1. About renal problems: If hbv causes renal problems, like in my case, (i have high serum creatinine level, high uric acid, with normal urea) most likely due to hbv, then shouldn't controlling the root cause (hbv) through antivirals help? I thought I read one or two studies where use of Lam in hbv helped renal function.
If not, is there no way out except waiting for total renal failure? Anything else other than antivirals then? Stefano, you suggested baking soda to someone once if i remember. I dont remember the quantity.
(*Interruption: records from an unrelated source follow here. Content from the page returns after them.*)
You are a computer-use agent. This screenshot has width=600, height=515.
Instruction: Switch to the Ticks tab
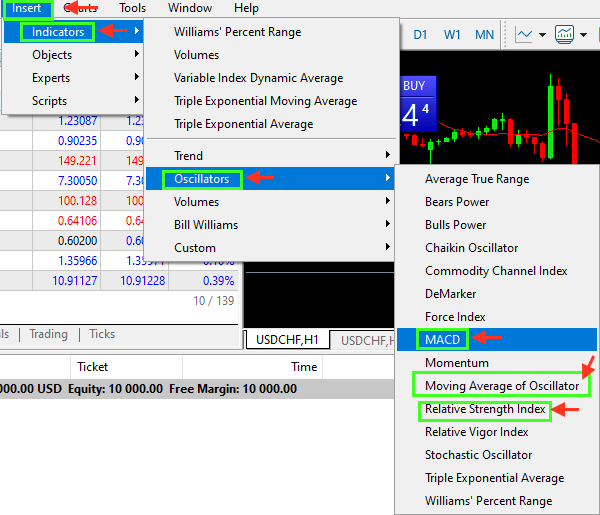[102, 334]
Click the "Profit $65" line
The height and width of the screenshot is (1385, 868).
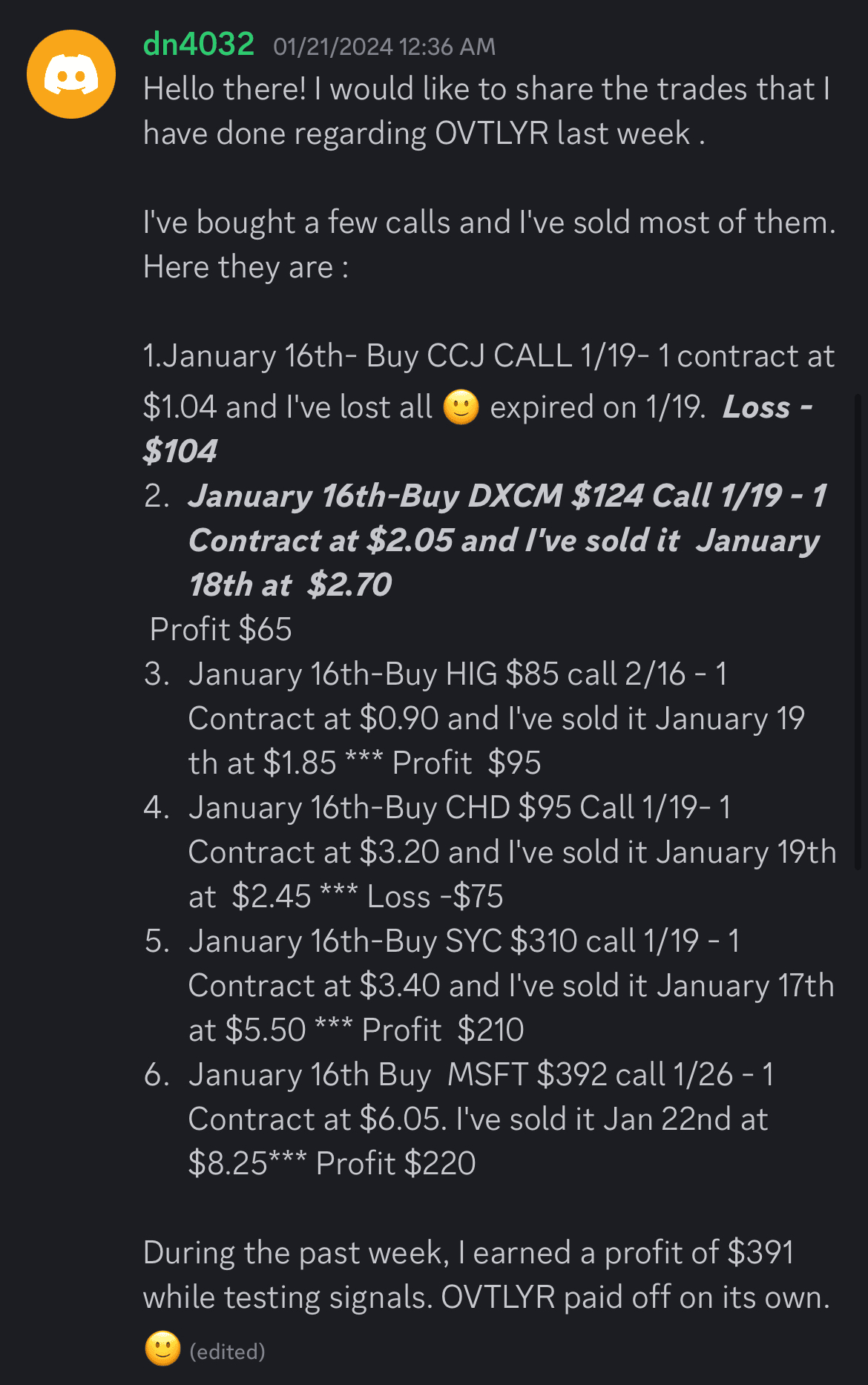[221, 629]
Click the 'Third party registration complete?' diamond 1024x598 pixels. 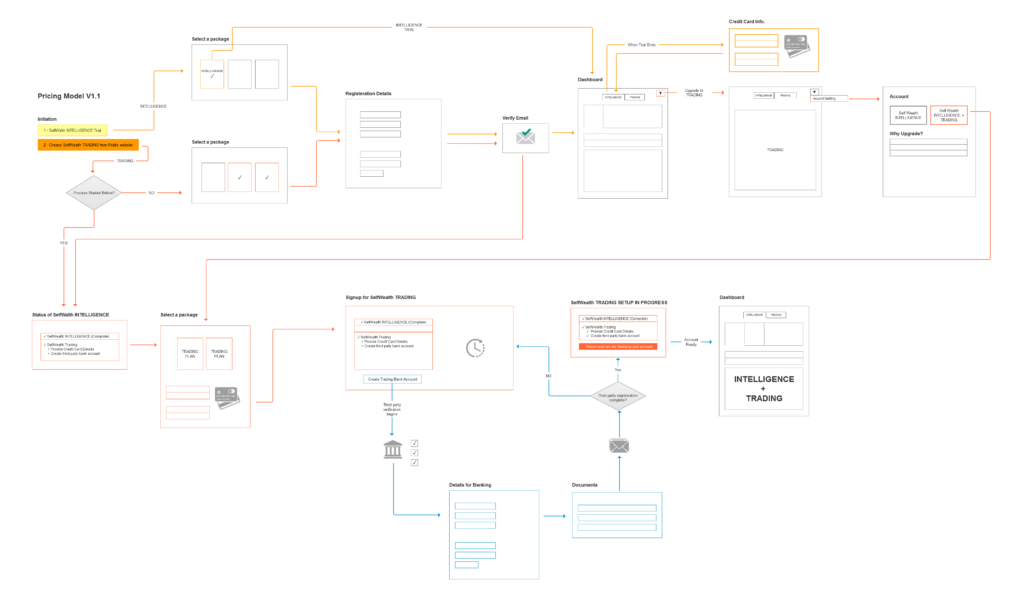[618, 396]
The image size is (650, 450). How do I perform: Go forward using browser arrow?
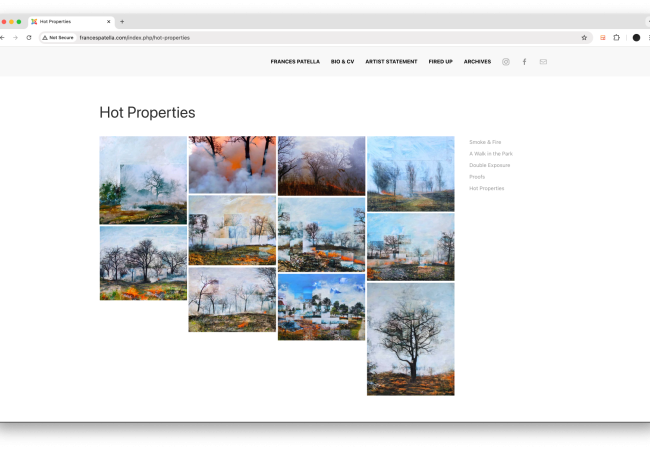(15, 37)
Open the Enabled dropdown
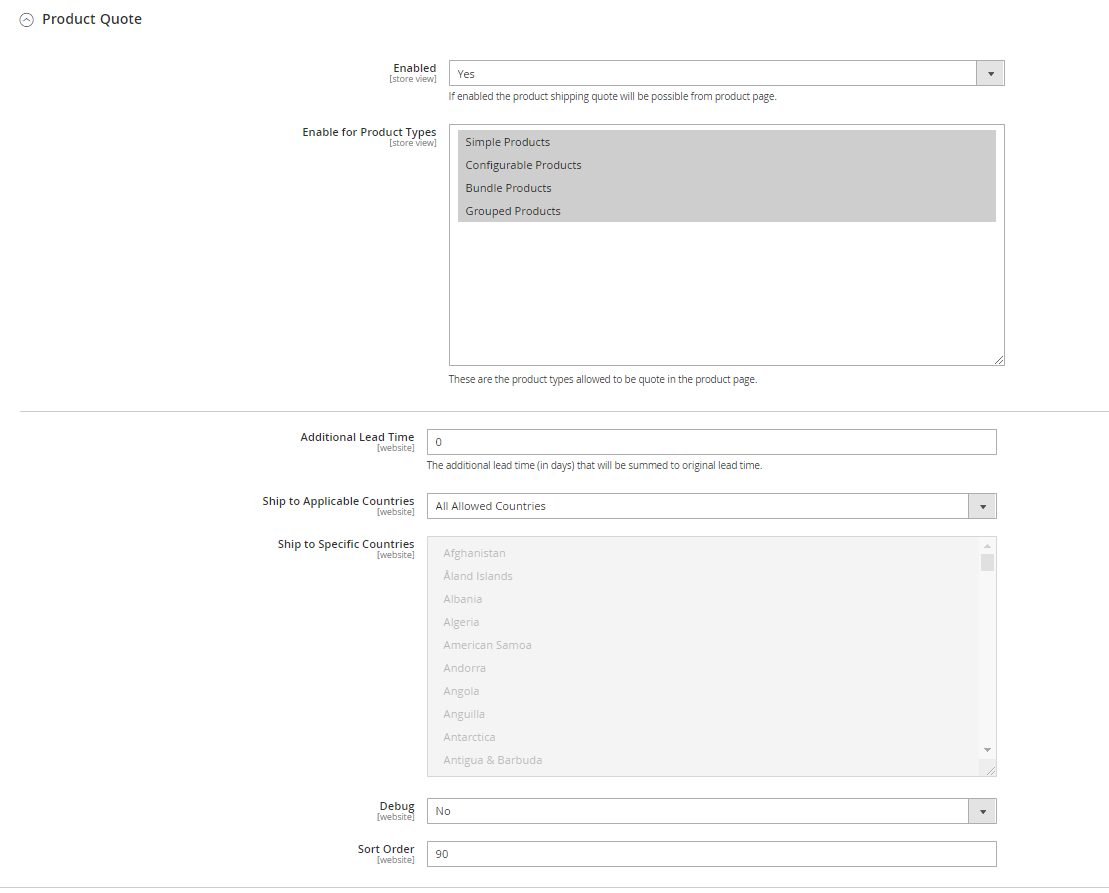The height and width of the screenshot is (893, 1109). [726, 74]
2. Also, for patients (like me) who have Alt persistently in the approx 20-35 range for last 8-10 months, and und hbvdna, doesn't 1. deteriorating renal function (Cr 116 against lab max limit 138, and Uric acid 465 against limit 425) and 2. slow but steady rise of Prothrombin time (lab upper limit 13 sec; my value was 14 in Aug and 15 now) become an important factor to consider treatment? Or does the no-trmt-end-point-defined for hbe- patients still remains reason enough to hold till at least one of u/s, fibroscan, Alt, hbvdna start to go bad? Anything out of the box for the two problems i am facing, deteriorating renal function and increasing PT please? (Stef, I am going to go for the 24 hr urine Cr test next week) and will post those results too).

PS: My symptoms nowadays: mild occasional pain in URQ 4-5 times a day for a few mins, occasional buzzing headaches (stress?), intermittent joint pain. Overall, generally fit, office as usual. Very worried.

Many thanks, again.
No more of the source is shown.